Es gilt, sich von der Vorstellung eines „außergewöhnlichen“ Sterns oder einer sonstigen spektakulären Erscheinung am Himmel zu verabschieden. Gesucht wird vielmehr ein normaler Stern, eine gewöhnliche, jedem vertraute Erscheinung. Freilich wird es mit dem von uns behaupteten Nord- oder Polarstern in einer anderen Hinsicht eine besondere Bewandtnis haben.

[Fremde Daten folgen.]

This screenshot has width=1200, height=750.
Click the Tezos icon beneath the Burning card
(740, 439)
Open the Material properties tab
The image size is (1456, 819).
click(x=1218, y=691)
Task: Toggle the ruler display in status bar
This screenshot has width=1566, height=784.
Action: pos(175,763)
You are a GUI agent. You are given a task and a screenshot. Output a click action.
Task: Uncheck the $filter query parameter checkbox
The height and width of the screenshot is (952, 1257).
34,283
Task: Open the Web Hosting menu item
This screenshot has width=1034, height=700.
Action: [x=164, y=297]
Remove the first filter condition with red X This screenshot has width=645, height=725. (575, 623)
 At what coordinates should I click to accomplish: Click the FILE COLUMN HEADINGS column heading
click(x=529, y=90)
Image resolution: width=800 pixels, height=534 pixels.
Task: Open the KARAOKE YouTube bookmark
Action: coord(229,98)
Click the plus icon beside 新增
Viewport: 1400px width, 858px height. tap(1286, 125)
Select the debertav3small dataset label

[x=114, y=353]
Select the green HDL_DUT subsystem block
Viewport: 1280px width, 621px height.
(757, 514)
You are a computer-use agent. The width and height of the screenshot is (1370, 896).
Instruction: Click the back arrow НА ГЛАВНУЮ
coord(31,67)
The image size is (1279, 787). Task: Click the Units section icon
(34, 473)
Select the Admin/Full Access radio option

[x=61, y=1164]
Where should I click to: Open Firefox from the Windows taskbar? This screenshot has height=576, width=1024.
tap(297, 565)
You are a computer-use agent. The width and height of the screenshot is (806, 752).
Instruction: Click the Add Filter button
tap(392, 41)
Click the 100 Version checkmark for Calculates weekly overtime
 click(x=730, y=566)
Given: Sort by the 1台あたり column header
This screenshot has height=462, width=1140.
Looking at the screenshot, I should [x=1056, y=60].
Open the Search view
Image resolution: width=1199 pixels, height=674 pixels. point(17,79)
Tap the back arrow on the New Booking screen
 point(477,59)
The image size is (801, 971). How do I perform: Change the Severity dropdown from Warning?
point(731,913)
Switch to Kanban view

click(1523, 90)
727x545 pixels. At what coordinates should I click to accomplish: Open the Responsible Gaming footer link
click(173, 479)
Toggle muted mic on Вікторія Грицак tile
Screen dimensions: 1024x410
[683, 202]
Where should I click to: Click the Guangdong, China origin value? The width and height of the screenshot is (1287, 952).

1 Gelegentlich auch mit SvB abgekürzt.
2Barthel und Kooten 2015.
3 ebd., S. 119-134.
4 ebd., S. 133. Eine tabellarische Zusammenstellung möglicher Kandidaten findet man auch bei ebd., S. 87.
5 ebd., S. 649.
6Wrembek 2011, S. 27.
7 „alone, as in the case of the English ’star’ or Latin stella, it means only ’star’, not ’shooting star’ or ’comet’.“ (allein, wie im Fall des englischen ’star’ oder des lateinischen stella, meint es [das Wort aster ] ausschließlich ’Stern’, nicht ’Sternschnuppe’ oder ’Komet’.) (Barthel und Kooten 2015, S. 246 u. schon Wrembek 2011, S. 13; alle künftigen Übersetzungen der englischen Zitate ins Deutsche von F. K.). Ebenso sind Planeten, deren retrograde Bewegungen oder Planetenkonjunktionen auszuschließen (vgl. Barthel und Kooten 2015, S. 247-251).